Seçilen metin:
= = = = =

Volkan’la Sercan, Barça’yı izler mi?
Türkiye’de genç teknik adamların ve genç futbolcuların dünya futbolunu iyi takip ettiklerini biliyorum. Eminim Ertuğrul Sağlam da, Volkan’la Sercan da kendi idman ve maçlarından artan zamanlarında büyük ligleri izliyorlardır.
Volkan’la Sercan da seyretmişlerdir, pazar gecesi oynanan Barcelona-Sevilla maçı birer küçük ders içeriyordu her iki önemli yıldızımız için…
İspanya’nın iki devini karşı karşıya getiren maçın 4’üncü dakikasında Messi’nin attığı golde kale çizgisi üstündeki Villa’nın topa değmediğini göstermek için çabası mesela… Cuma gecesi bariz ofsayttaki Sercan da topa değmediğini gösteren bir jest yapsa, Insua yüzde yüzlük bir pozisyona girecekti. (Tabii o pozisyonda bayrağı Sercan topa değmeden kaldıran yardımcı hakemin de bol bol Avrupa liglerini izlemesinde fayda var!)

= = = = =

Kısa görev: Futbol yazısındaki "Türkiye’de genç teknik" sözlerinden "izlemesinde fayda var!)" sözlerine kadar uzanan bölümü harfi harfine kopyalayın.

= = = = =

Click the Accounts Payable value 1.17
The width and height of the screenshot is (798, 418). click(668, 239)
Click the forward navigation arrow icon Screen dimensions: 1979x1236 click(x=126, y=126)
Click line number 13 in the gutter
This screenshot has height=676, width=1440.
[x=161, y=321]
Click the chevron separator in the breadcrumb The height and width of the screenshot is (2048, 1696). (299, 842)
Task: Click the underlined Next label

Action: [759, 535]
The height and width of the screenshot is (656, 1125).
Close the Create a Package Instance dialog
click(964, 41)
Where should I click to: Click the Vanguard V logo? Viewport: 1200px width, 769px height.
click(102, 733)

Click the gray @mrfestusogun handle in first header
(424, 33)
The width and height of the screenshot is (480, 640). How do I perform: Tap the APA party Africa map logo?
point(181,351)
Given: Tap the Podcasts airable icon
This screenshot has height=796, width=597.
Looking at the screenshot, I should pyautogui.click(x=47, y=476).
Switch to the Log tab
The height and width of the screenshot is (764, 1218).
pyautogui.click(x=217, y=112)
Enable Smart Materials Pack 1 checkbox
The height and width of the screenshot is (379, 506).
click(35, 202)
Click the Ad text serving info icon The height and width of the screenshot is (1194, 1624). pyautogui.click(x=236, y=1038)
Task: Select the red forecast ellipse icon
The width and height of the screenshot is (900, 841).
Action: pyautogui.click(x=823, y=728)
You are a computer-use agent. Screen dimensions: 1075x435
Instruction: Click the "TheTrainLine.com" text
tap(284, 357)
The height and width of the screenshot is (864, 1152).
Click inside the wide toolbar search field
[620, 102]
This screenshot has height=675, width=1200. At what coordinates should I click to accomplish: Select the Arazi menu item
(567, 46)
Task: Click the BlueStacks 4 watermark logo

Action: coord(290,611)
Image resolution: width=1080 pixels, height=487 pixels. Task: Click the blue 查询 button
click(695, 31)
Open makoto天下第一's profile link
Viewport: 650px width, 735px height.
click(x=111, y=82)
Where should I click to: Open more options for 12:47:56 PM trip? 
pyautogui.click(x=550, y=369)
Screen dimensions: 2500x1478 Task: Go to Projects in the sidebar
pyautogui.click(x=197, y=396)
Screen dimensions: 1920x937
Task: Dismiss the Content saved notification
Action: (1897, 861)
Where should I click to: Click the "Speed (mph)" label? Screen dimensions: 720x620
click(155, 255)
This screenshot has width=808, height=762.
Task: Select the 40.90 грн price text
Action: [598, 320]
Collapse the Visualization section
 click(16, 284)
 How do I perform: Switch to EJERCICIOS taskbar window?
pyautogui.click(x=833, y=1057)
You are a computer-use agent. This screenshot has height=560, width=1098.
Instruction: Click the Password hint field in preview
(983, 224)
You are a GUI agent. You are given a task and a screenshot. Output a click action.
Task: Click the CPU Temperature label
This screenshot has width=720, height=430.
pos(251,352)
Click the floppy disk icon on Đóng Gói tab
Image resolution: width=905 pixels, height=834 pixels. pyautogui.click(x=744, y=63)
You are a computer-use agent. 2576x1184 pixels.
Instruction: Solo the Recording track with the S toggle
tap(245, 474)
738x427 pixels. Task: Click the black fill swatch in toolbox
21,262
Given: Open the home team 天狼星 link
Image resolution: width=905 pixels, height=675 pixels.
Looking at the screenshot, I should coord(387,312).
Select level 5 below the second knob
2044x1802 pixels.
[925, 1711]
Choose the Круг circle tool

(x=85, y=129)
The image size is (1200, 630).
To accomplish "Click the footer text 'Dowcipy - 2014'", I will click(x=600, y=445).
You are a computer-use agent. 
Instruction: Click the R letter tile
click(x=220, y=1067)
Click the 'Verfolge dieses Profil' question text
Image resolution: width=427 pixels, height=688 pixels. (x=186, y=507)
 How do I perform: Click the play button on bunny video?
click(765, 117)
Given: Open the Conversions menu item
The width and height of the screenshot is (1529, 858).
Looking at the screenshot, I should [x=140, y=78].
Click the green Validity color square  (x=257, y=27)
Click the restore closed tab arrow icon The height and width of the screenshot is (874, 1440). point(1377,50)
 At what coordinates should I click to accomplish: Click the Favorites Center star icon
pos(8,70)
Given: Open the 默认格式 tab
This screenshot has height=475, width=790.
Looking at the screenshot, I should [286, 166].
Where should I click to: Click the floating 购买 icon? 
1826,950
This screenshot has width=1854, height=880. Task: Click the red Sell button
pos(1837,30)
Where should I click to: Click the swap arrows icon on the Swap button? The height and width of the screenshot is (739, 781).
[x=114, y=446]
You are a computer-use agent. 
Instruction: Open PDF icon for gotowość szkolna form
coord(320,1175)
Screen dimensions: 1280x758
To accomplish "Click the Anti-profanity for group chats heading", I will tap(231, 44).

= = = = =

Alıştırma sonucu:
Türkiye’de genç teknik adamların ve genç futbolcuların dünya futbolunu iyi takip ettiklerini biliyorum. Eminim Ertuğrul Sağlam da, Volkan’la Sercan da kendi idman ve maçlarından artan zamanlarında büyük ligleri izliyorlardır.
Volkan’la Sercan da seyretmişlerdir, pazar gecesi oynanan Barcelona-Sevilla maçı birer küçük ders içeriyordu her iki önemli yıldızımız için…
İspanya’nın iki devini karşı karşıya getiren maçın 4’üncü dakikasında Messi’nin attığı golde kale çizgisi üstündeki Villa’nın topa değmediğini göstermek için çabası mesela… Cuma gecesi bariz ofsayttaki Sercan da topa değmediğini gösteren bir jest yapsa, Insua yüzde yüzlük bir pozisyona girecekti. (Tabii o pozisyonda bayrağı Sercan topa değmeden kaldıran yardımcı hakemin de bol bol Avrupa liglerini izlemesinde fayda var!)